When Lois McMaster Bujold agreed to write a first sale letter for the blog, I almost fainted with delight. I started reading Ms. Bujold at the beginning of her Sharing Knife series despite hearing about how fantastic her Miles Vorkosigan/Naismith series. I was intimidated by the size of that backlist even though I found Bujold to be a sensitive and gifted writer.

I finally broke down and bought Cordelia’s Honor after the wonderful guest review by Elizabeth and was converted. When Ned came nosing around for something to read, I gave him the book and he was converted. He’s reading his way through the series (currently at Brothers in Arms) and says that he is really into it. I keep asking him if we can buy the Lego Space series set and shoot a little Miles V video.

Bujold’s latest release is the Sharing Knife: Passage and will be on bookstore shelves on April 22, 2008.


Well, my first sale ever was a short story to Twilight Zone Magazine, towards the end of 1984. The news arrived as a typed postcard fallen down to the bottom of my mailbox, and the excitement and validation helped power me through writing my third novel (which was Ethan of Athos) in 1985. But the first big sale came that October, just about a year later.

I’d begun the book that was to become Shards of Honor back in late 1982, inspired by the example and with a lot of help from my friends Lillian Stewart Carl and Patricia Wrede. Just six weeks after I finished it in the fall of ’83, I started its sequel, The Warrior’s Apprentice. I was living the isolated life of a stay-at-home mom with two pre-school children in a small rustbelt town in Ohio, but was able to send carbon copies of my laboriously typed drafts to Dallas and Minneapolis, respectively, and get chapters to critique in return. These friendships were lifelines in every sense. As each manuscript came off the boards it started on the painfully slow process of submission to mysterious, scary New York.

When The Warrior’s Apprentice came back from its third rejection, Lillian suggested I try it on Betsy Mitchell at Baen Books, because Lillian had met this editor at a convention and thought she would at least give it a helpful read. I’d never before heard of Baen — the company was in fact only two years old at that point — but I composed a cover letter mentioning the other two books, trying not to sound as desperate as I was, and sent it off.

And one afternoon in October of ’85 Jim Baen called me and offered on all three books. I was in my kitchen in the midst of I-don’t-remember-what, and was thrown into a loop by this call.
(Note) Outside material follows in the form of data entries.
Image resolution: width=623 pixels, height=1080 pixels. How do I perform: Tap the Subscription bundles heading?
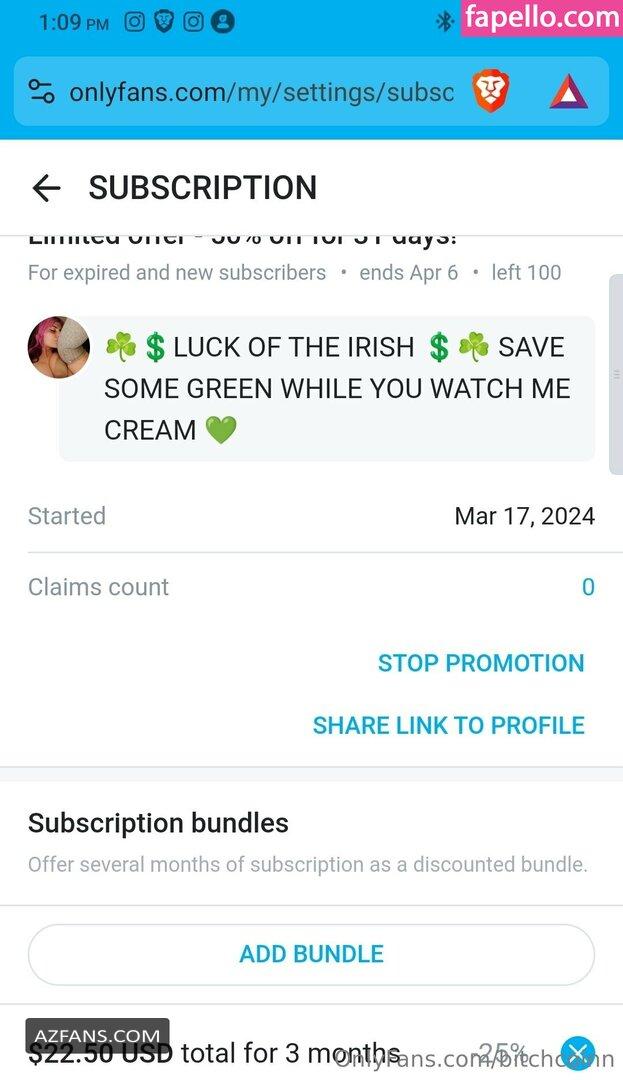[x=158, y=822]
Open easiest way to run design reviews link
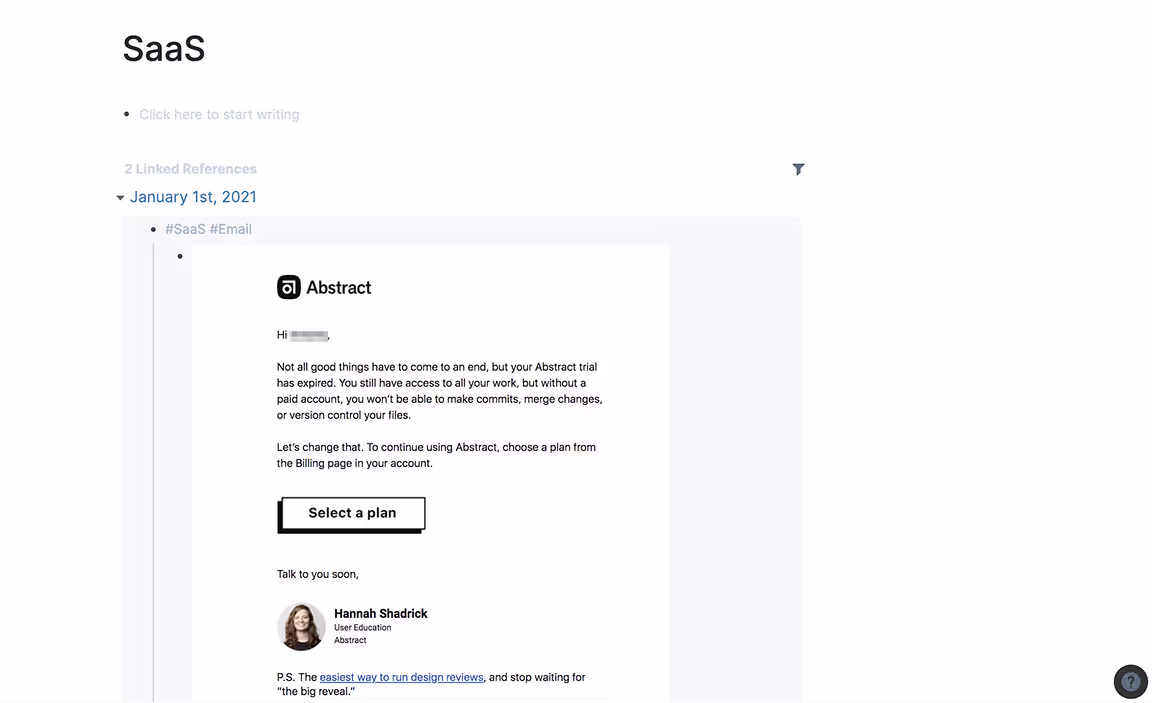 pyautogui.click(x=401, y=677)
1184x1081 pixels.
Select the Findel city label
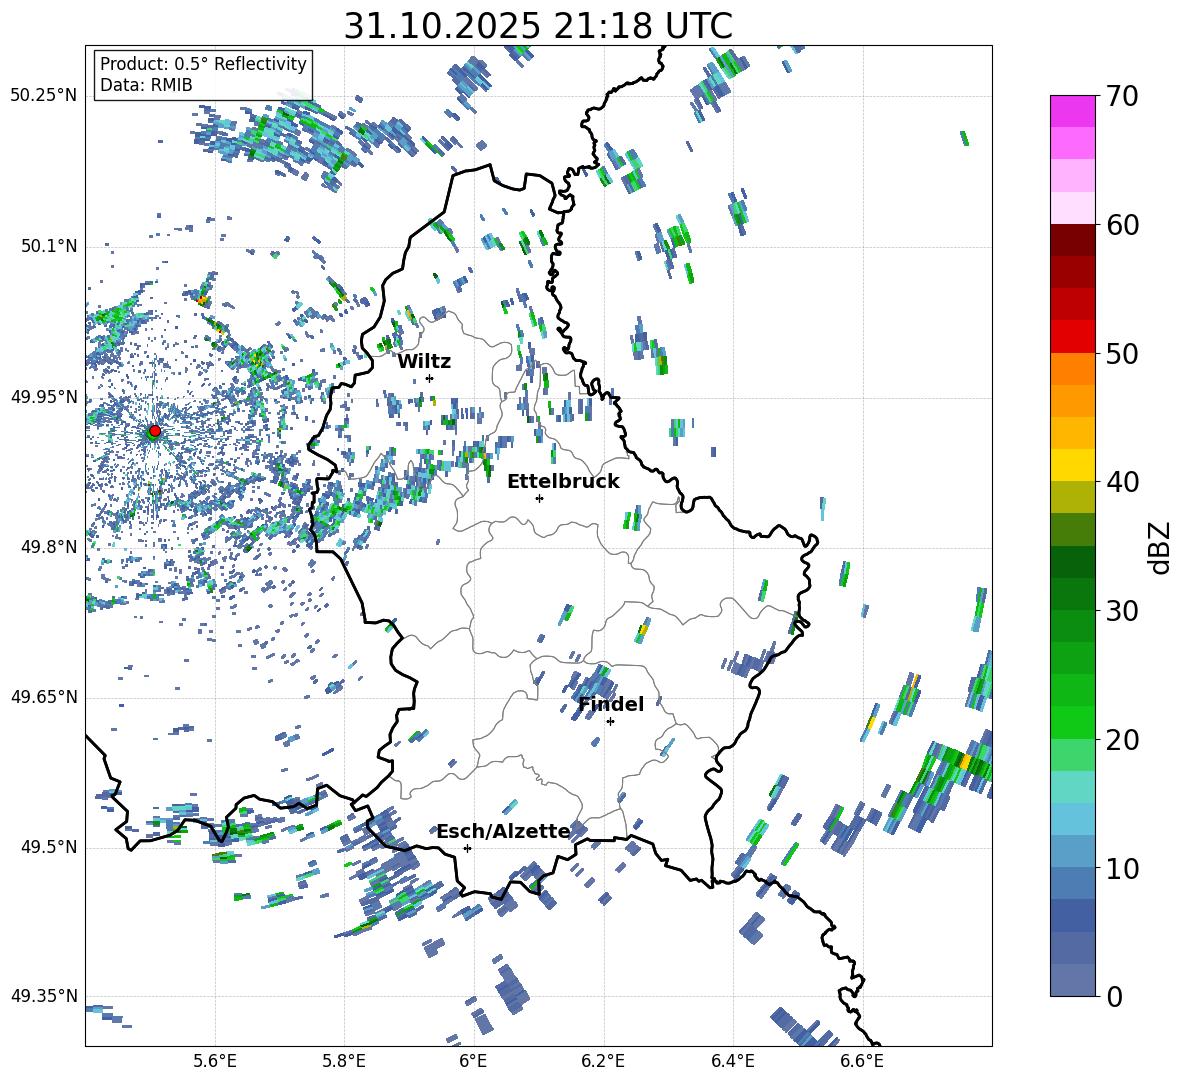(610, 705)

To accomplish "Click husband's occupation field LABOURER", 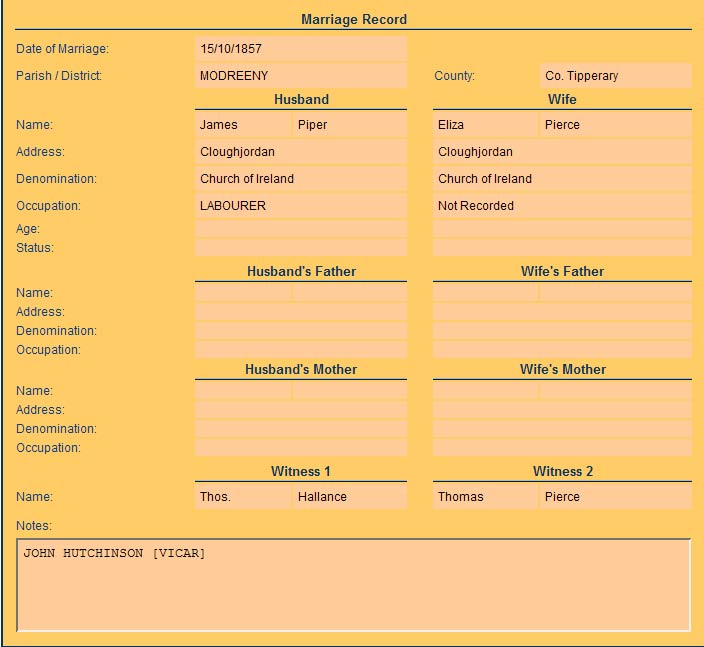I will (300, 206).
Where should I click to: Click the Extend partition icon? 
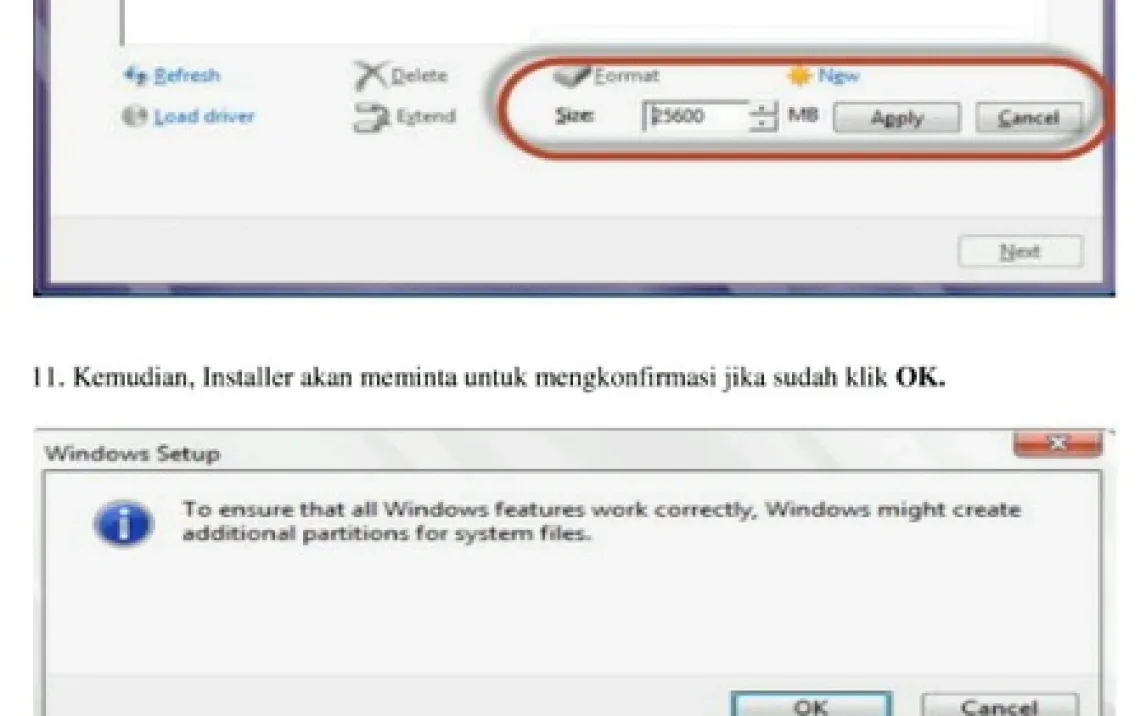click(x=370, y=117)
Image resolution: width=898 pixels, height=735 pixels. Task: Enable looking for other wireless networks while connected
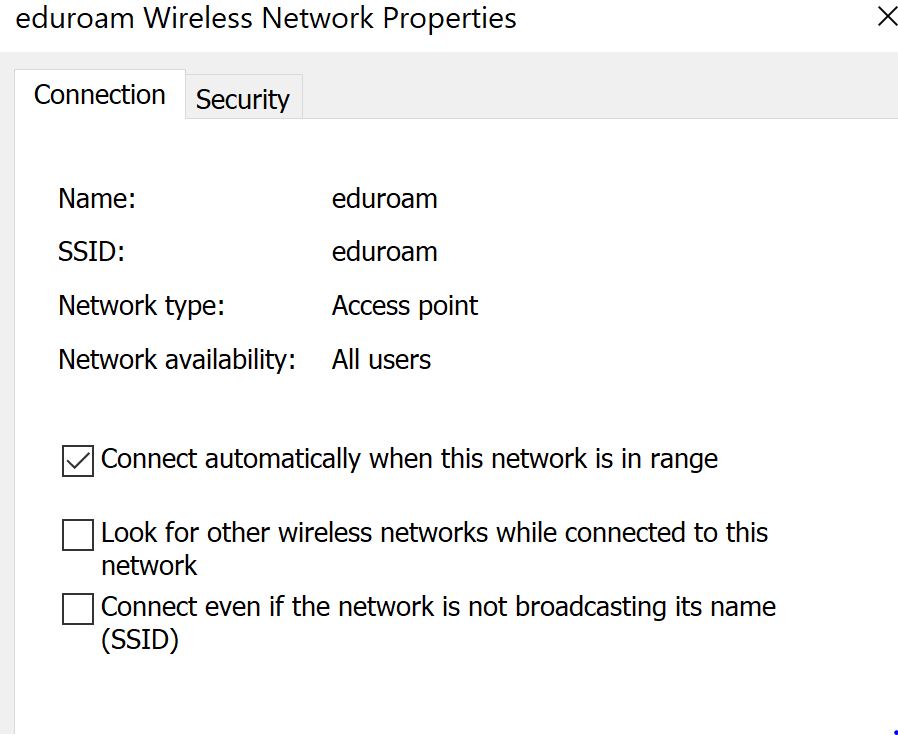pyautogui.click(x=77, y=533)
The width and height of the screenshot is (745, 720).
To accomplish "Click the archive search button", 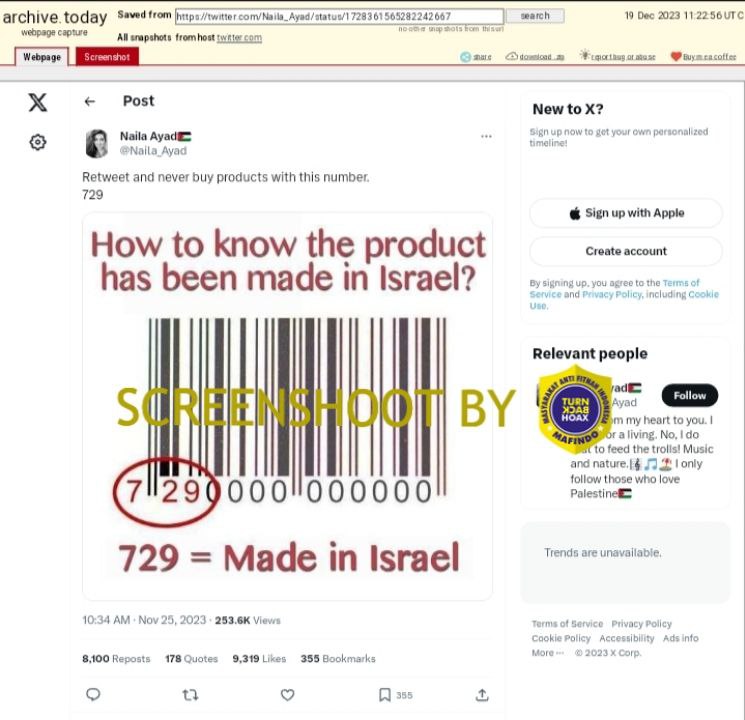I will click(535, 16).
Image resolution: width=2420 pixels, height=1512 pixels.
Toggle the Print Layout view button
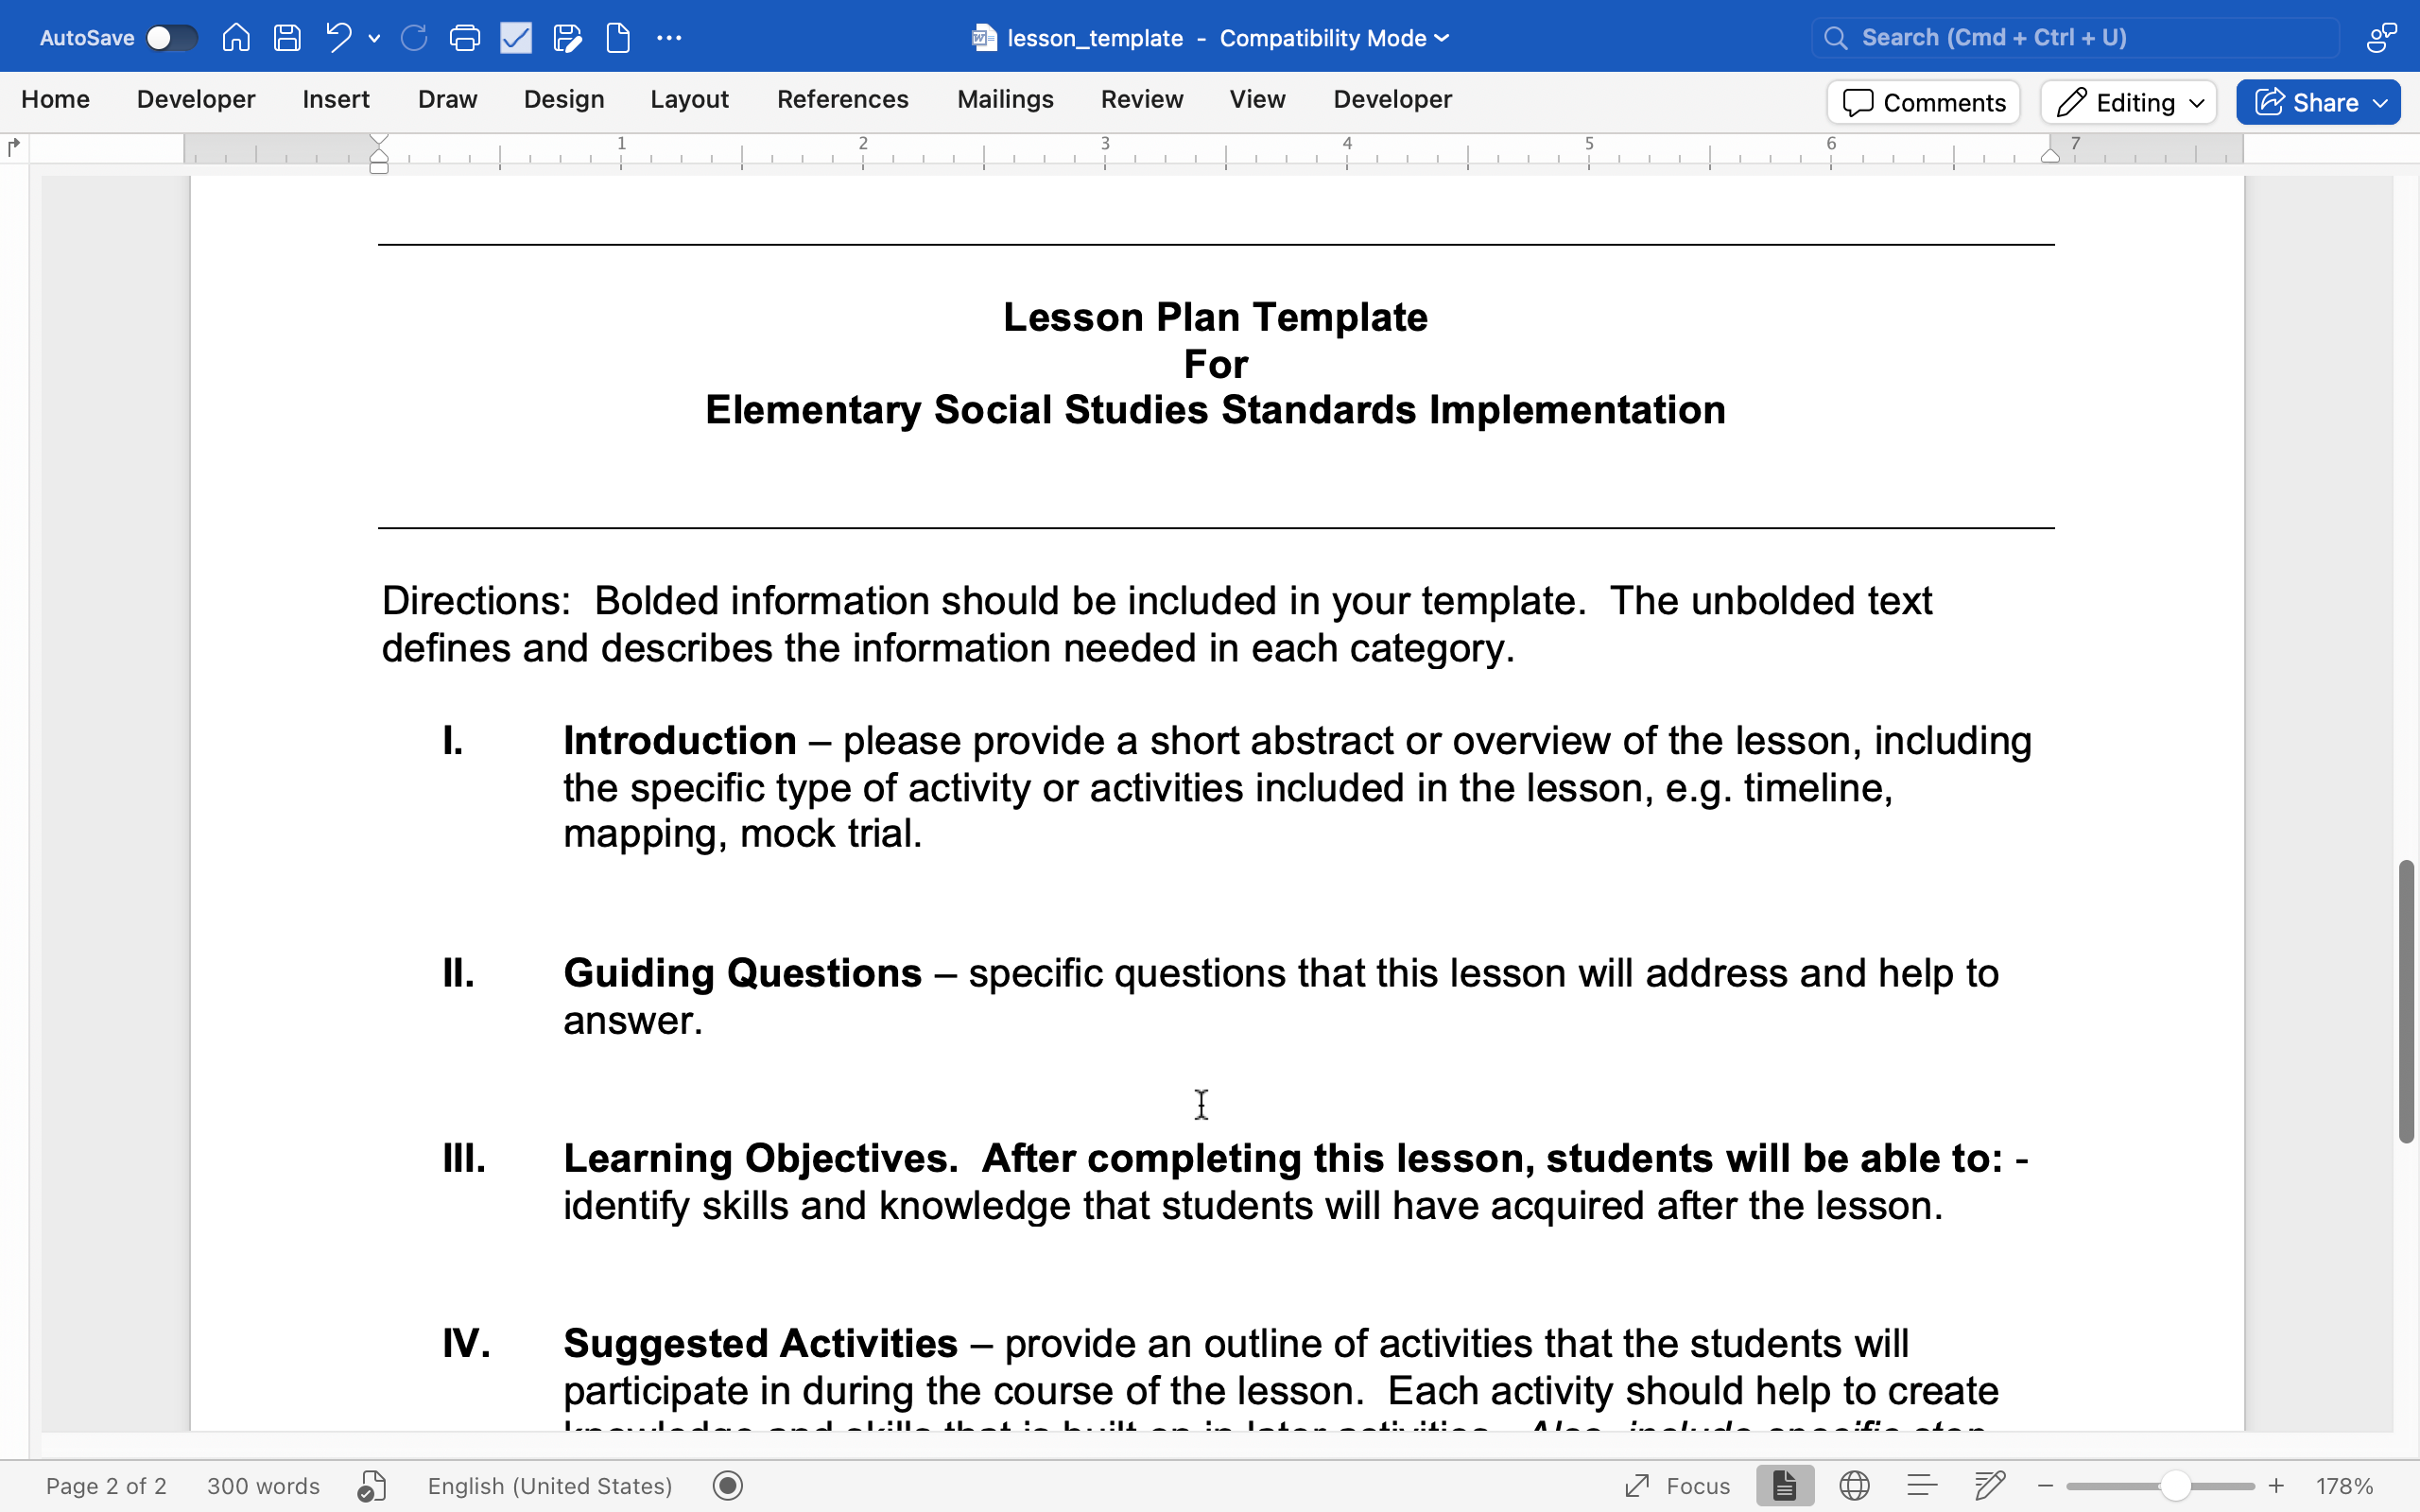(1785, 1486)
I’d been expecting a letter, if anything. (Later, I learned that good news in publishing often comes by phone, for what are upon reflection obvious psychological reasons. This was in the days before e-mail, mind.) I hadn’t even known there was a Jim Baen — the only name I’d heard was Betsy’s. The mental picture I immediately built up of him had not much to do with reality, I’m afraid. I didn’t even exactly know what a publisher was or did, although I vaguely understood the functions of an editor. I had yet to learn that a publishing company could consist of as little as half a dozen people, a rented office, a phone and fax line, and a bottle of Maalox, and was more inclined to picture poor Jim as something like Sauron in the tower of Barad-dur. The conversation that followed may well have been nearly as confusing to Jim as it was to me, but we got through it somehow, after which I lay down on my yellow linoleum and hyperventilated a bit.

I had actually temporized during the call, unable to believe this wasn’t some sort of faerie gold that would vanish in the morning, and full of paranoias about publishers and publishing garnered from the usual gossip inflicted upon newbie writers. I followed it up with a flurry of phone calls to the few people I knew who knew anything about publishing, or Baen. Fortunately, the upshot of it all was for me to accept the acceptance — that must have been a phone call too, but not one I now remember. I do remember I had to write and pull the manuscript of Ethan from the slush pile in which it was then languishing; I think Shards was free at that point.

I didn’t tell my parents or my extended family about it till Thanksgiving, when the contract had finally arrived to make it all seem more real. I had scripted in my head a sort of Hah! Now see! announcement for dinner, but my daughter let the cat out of the bag prematurely. The advantage of fictional people is that one can actually use the dialogue one makes up. This never seems to work with real ones.

I didn’t get an agent till several books later, but the delay did me no harm. The agent I finally shook hands with at Nebula Weekend in New York in the spring of ’89, Eleanor Wood, was one of the best, and I’d learned enough about the business by then to have at least some dim appreciation of the fact. Nineteen years later (yeesh, has it been that long already?) we’re still together.

For another great interview and review with Lois, you can visit fantasy book critic.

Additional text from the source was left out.